[Extracted data entries]
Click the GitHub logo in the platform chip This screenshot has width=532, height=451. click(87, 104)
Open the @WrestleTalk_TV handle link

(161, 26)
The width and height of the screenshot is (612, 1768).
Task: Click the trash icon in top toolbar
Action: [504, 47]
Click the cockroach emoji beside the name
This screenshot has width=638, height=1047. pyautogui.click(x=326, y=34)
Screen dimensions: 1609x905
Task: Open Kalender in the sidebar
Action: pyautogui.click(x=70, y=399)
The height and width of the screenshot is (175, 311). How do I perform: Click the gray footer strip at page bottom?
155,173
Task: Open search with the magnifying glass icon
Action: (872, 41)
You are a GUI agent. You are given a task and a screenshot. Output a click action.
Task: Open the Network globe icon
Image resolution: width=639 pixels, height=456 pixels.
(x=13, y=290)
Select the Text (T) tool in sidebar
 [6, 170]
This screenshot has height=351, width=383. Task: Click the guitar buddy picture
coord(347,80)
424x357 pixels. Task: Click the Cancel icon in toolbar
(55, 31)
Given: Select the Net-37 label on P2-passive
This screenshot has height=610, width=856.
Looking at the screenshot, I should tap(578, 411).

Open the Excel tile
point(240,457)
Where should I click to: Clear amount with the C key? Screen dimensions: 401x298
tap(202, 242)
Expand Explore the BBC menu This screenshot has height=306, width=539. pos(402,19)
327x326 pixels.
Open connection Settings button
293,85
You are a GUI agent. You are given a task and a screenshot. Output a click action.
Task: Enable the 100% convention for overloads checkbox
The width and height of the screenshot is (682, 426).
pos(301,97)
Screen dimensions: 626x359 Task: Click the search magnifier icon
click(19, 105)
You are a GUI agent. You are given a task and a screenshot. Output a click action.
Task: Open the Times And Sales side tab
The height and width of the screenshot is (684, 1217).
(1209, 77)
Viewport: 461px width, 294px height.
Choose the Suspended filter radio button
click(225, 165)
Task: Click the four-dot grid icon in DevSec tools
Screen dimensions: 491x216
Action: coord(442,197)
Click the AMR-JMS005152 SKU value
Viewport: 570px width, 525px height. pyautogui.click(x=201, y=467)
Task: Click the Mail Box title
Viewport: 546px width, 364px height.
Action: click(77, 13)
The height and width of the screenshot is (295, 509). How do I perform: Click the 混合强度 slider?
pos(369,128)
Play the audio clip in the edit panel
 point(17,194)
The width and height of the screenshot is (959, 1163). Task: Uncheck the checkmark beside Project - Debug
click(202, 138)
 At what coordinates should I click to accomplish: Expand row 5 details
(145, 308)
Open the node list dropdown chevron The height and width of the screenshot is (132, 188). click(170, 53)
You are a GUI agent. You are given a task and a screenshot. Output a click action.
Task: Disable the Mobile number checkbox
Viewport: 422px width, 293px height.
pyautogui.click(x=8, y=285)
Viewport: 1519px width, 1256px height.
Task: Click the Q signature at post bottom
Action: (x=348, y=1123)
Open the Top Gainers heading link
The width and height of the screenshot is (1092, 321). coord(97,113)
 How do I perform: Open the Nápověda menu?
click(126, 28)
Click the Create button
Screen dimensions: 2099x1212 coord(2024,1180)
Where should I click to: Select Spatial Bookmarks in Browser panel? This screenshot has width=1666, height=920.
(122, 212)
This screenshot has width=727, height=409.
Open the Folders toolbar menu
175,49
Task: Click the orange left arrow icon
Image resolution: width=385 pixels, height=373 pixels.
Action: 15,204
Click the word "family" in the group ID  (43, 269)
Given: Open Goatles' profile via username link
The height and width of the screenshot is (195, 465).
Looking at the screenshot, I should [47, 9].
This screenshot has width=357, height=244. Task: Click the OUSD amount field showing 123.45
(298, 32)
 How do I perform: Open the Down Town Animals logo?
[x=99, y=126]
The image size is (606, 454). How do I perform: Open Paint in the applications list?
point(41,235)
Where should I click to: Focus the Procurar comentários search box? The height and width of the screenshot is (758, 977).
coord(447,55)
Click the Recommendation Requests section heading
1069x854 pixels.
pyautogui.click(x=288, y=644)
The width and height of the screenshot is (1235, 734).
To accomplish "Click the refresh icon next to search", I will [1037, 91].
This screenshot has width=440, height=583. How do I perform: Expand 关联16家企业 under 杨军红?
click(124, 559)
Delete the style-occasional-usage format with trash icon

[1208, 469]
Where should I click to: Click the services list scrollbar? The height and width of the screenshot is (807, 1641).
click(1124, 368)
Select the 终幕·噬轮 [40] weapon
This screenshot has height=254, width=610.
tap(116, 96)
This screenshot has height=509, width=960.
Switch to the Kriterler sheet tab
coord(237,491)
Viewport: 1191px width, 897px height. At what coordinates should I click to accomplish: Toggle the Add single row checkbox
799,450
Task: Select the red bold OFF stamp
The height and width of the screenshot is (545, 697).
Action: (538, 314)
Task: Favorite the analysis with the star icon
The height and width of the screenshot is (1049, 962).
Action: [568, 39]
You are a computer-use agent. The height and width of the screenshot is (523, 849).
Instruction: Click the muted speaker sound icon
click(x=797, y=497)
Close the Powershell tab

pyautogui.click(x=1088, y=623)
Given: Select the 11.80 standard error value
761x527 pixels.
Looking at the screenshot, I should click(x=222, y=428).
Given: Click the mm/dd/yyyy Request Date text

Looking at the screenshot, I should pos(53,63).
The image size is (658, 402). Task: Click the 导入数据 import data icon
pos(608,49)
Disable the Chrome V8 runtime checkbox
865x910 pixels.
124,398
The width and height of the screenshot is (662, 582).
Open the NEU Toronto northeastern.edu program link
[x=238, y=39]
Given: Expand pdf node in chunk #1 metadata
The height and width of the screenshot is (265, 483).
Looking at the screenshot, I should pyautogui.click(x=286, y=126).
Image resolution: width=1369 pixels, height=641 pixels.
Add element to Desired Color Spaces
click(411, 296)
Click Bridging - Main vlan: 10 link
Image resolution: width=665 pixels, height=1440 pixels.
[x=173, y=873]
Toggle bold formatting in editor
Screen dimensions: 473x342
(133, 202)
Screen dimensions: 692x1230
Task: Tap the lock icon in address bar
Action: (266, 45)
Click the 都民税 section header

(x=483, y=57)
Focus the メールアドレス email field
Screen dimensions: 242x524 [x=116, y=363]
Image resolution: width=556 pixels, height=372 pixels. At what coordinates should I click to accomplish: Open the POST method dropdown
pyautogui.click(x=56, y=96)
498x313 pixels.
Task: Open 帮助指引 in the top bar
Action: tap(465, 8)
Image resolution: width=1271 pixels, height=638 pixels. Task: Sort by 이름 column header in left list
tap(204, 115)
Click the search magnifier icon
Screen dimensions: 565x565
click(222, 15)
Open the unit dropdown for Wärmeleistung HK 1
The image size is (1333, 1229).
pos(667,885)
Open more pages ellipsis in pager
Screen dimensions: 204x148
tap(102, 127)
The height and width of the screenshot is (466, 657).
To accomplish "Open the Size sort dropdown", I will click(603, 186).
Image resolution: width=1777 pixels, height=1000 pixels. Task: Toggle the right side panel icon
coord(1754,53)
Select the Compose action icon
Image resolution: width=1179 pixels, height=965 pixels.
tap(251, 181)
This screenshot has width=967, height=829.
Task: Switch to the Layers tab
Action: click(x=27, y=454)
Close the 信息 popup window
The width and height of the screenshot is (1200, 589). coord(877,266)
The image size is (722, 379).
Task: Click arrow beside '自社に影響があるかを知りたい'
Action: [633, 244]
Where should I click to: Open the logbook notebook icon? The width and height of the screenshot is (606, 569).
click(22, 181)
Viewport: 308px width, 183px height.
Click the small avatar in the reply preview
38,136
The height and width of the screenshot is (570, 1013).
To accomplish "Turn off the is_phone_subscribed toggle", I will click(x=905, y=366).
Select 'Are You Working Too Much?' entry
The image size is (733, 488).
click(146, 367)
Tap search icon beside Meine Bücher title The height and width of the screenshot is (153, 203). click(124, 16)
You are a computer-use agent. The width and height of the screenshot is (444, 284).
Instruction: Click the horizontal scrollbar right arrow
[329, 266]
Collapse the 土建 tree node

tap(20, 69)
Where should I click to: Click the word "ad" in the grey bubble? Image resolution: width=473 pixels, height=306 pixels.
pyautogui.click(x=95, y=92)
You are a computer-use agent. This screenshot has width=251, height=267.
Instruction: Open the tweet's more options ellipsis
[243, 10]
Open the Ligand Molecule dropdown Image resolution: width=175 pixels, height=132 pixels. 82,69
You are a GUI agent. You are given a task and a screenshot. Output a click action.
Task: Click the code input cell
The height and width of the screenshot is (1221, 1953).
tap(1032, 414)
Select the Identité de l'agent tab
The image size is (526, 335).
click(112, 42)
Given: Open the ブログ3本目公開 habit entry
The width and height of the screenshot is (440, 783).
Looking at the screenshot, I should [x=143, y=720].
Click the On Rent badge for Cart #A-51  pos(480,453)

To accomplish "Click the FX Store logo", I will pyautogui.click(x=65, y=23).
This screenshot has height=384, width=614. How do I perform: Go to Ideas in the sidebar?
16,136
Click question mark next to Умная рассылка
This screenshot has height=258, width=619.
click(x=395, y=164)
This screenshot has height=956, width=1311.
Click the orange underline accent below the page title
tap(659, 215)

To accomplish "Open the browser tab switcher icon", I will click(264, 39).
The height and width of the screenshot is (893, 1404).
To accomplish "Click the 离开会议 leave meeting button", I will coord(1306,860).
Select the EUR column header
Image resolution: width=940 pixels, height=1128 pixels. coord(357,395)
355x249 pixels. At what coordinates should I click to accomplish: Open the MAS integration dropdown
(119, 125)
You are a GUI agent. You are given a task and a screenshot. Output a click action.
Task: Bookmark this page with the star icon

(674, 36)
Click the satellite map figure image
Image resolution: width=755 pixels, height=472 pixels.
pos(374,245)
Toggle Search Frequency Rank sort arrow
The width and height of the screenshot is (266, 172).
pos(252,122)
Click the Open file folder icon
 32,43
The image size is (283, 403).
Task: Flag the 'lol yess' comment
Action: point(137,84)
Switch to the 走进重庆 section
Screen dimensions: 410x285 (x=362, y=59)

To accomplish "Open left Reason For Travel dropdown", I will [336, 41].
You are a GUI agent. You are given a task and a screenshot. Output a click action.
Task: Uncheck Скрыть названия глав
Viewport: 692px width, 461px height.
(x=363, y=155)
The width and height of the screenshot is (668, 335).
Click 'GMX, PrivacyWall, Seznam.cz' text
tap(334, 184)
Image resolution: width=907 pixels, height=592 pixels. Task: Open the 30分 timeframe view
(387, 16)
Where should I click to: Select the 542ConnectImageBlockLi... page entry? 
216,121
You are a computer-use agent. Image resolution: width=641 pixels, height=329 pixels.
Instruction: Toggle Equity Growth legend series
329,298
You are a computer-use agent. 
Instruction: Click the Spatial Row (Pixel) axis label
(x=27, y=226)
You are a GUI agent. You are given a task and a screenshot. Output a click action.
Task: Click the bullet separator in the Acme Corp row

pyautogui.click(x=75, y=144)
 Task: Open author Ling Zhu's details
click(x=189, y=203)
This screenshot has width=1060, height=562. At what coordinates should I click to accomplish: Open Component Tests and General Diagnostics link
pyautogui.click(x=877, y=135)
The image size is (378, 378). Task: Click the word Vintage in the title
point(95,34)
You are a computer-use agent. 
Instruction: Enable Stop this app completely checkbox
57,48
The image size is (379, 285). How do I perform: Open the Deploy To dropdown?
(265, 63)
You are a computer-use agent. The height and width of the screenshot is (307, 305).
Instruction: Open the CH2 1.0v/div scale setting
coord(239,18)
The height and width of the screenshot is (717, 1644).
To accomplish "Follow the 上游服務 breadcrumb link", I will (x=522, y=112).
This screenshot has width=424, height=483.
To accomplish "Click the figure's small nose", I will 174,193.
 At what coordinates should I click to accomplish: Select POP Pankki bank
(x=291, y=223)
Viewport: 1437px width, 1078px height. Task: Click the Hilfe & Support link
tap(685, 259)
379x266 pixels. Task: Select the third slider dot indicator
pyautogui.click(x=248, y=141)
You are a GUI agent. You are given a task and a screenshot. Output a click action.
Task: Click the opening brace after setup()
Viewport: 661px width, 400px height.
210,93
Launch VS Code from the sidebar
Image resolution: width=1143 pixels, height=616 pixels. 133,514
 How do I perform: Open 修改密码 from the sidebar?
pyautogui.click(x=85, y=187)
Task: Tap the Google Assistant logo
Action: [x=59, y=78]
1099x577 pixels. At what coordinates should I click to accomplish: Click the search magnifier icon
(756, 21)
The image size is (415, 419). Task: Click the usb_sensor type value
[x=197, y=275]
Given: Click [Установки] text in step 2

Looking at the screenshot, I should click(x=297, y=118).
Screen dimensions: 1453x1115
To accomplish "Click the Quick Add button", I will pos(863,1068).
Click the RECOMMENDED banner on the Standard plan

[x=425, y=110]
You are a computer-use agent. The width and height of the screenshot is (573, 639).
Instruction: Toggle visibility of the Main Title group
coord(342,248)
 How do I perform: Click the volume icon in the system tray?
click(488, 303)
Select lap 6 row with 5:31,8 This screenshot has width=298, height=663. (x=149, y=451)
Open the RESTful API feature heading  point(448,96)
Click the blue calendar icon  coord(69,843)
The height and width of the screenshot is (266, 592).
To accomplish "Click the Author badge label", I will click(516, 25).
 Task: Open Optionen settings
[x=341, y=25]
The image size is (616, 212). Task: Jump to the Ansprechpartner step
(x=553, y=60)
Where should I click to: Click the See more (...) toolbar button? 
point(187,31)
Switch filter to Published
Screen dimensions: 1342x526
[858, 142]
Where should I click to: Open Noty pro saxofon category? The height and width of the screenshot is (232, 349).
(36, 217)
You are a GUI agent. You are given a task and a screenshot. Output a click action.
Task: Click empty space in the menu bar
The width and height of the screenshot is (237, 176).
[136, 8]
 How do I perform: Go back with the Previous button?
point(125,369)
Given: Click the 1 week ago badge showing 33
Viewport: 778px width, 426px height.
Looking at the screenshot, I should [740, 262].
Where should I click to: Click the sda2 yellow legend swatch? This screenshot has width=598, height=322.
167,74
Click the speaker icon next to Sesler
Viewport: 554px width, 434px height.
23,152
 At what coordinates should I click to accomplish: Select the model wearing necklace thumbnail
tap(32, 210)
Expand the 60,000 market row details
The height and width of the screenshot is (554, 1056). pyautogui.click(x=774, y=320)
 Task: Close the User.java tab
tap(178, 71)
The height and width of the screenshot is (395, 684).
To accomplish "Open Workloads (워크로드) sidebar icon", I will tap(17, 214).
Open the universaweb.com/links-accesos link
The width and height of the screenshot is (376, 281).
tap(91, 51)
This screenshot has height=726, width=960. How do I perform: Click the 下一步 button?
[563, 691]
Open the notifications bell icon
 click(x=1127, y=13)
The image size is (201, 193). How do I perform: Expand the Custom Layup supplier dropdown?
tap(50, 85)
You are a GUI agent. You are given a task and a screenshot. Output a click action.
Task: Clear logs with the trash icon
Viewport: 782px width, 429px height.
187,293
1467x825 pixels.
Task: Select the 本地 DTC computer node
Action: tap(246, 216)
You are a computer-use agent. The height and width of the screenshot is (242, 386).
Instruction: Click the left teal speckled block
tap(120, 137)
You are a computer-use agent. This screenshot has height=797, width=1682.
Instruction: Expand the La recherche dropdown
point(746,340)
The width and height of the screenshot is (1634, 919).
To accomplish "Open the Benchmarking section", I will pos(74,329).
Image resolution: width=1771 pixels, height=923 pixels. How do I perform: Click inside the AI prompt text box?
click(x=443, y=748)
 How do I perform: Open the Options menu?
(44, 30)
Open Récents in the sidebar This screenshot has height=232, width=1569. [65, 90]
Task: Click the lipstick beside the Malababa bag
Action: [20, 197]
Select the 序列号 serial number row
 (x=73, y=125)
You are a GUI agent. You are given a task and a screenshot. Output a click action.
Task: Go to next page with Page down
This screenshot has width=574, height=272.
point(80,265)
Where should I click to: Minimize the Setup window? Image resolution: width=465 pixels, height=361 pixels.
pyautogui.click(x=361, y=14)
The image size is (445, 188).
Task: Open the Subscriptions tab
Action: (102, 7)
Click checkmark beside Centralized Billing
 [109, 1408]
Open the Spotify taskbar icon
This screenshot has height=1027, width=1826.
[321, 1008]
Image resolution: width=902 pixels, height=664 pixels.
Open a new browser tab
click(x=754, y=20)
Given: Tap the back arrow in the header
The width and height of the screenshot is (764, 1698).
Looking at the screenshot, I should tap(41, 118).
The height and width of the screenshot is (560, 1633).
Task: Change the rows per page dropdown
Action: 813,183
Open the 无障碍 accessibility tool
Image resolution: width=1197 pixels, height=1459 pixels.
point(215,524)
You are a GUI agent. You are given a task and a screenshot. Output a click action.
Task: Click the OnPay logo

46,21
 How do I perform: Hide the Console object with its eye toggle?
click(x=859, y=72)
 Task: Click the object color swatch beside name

▶ **Given task**: Transcribe the material word for word, starting at its first line and ending with the line containing "Action: (872, 41)", including that line.

▶ **Finished exercise**:
Click the GitHub logo in the platform chip This screenshot has width=532, height=451. click(87, 104)
Open the @WrestleTalk_TV handle link

(161, 26)
The width and height of the screenshot is (612, 1768).
Task: Click the trash icon in top toolbar
Action: [504, 47]
Click the cockroach emoji beside the name
This screenshot has width=638, height=1047. pyautogui.click(x=326, y=34)
Screen dimensions: 1609x905
Task: Open Kalender in the sidebar
Action: pyautogui.click(x=70, y=399)
The height and width of the screenshot is (175, 311). How do I perform: Click the gray footer strip at page bottom?
155,173
Task: Open search with the magnifying glass icon
Action: (872, 41)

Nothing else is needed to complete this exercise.